The mayor said he was dedicated to ensuring that any options available to Williams or council “was afforded.”

At his press conference, Williams expressed fears that he would have to lay off his staff of fewer than a dozen employees.

“It is not a conflict of interest, so why should I be penalized because I decided to run for office,” Williams said at the press conference.

In a Jan. 21 letter to Williams, city purchasing agent Jay Smigielski said that “pursuant to the terms and conditions in the … contract, the City of Suffolk will not be renewing the contract for an additional annual term.”

The end of the contract, he wrote, “is not a reflection of the performance of LW’s Lawn Service.”

Williams vowed to find other business to support his employees, but he still wants the city to take another look at the contract.

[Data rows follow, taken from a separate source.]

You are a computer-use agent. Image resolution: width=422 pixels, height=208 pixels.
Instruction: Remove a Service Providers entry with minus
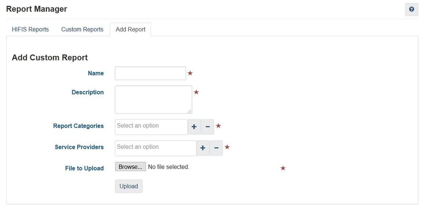point(216,148)
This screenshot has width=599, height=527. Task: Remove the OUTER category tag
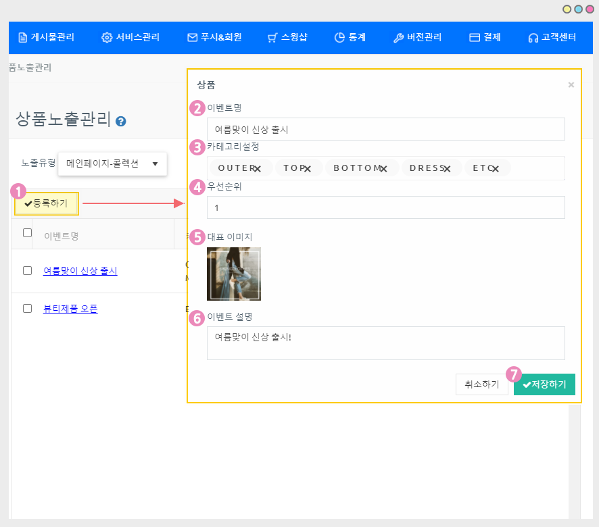[x=258, y=169]
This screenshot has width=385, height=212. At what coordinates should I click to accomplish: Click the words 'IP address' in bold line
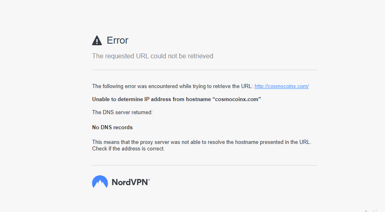coord(157,99)

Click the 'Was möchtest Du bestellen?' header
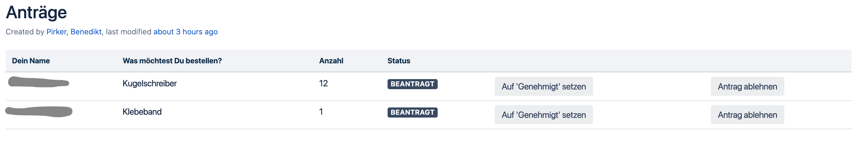(172, 61)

“I want the purchasing agent and the officials of the city to take a look at this decision, and do what is right,” Williams said.

Williams said he was responsible for his employees and what his team says, but he vowed to stay on council and serve.

“Let me assure you,” Williams said, “I’m not going anywhere. I’m going to serve my term and I’m going to do what I have to do to provide leadership to those in my borough that supported me.”